1.2. Different Reasons for Document Migration

Documents are migrated for three main reasons:

  • A new system is being implemented and the content from the old one needs to be loaded into the new one. We call this (system) migration.  
  • A large delivery of documents from a supplier or partner needs to be loaded into the local solution. We call this import.
  • Documents from a running solution must be moved into the archive. We call this archiving.   

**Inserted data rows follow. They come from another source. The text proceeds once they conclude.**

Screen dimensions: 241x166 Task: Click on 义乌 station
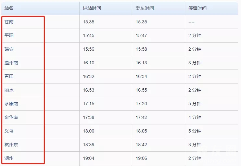pyautogui.click(x=9, y=131)
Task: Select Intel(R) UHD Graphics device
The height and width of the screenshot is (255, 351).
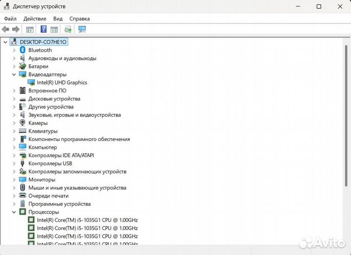Action: (62, 83)
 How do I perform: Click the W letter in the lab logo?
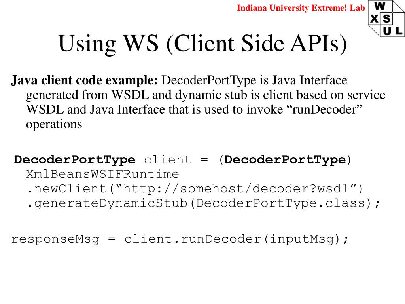coord(379,6)
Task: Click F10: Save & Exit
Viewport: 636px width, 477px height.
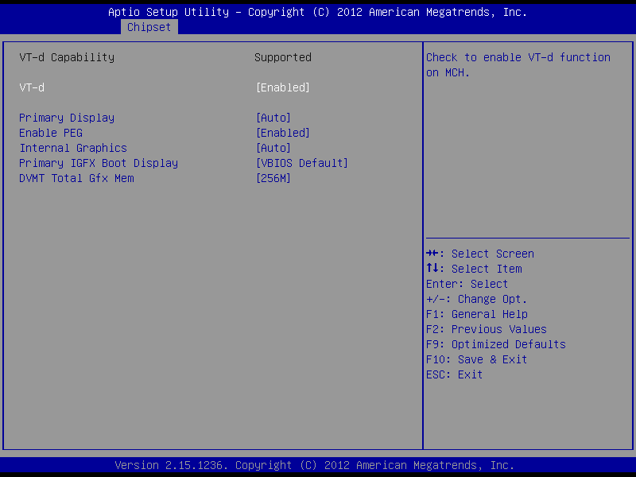Action: [x=477, y=359]
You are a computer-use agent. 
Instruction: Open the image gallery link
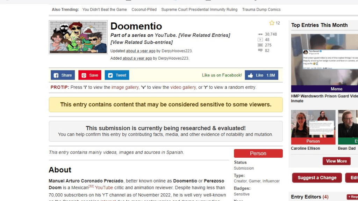click(125, 87)
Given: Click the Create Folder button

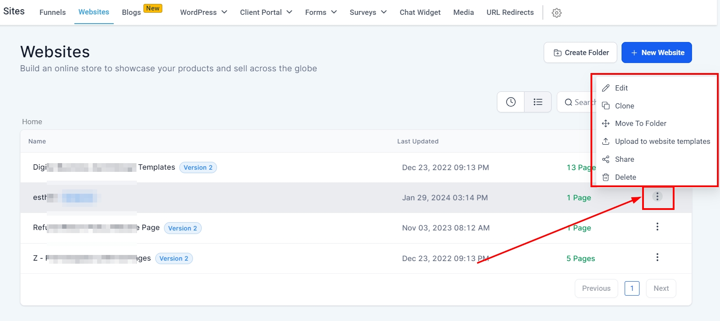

The guide focuses on what we call (system) migration, but much of what is described below will be equally valid for the other two situations.

2. Table of Contents

  1. Introduction
  2. Table of Contents
  3. New System – Appendix Migration
  4. Before You Start
  5. Phases of the Migration
  6. Migration-Center
  7. Life Science
  8. Conclusion

3. New System – Appendix Migration

The new system is on its way. Business users have been involved in requesting, designing, and setting up the new solution and are looking forward to putting it into use. The focus has been on business processes, functionality, and ease of use. A natural, and very important, focus. 

3.1. History

However, there is also the documents and the document history in the old system. Some documents may need to be archived; others discarded in a controlled manner. What has to be migrated to the new system must be identified. It is rarely wise nor correct to assume that everything must be migrated. There is a separate project to manage the documents that are not migrated, but we will cover those considerations elsewhere. The focus of this article is on the documents eligible for migration. How to get them migrated in a way that they can be found, used and versioned in the new system.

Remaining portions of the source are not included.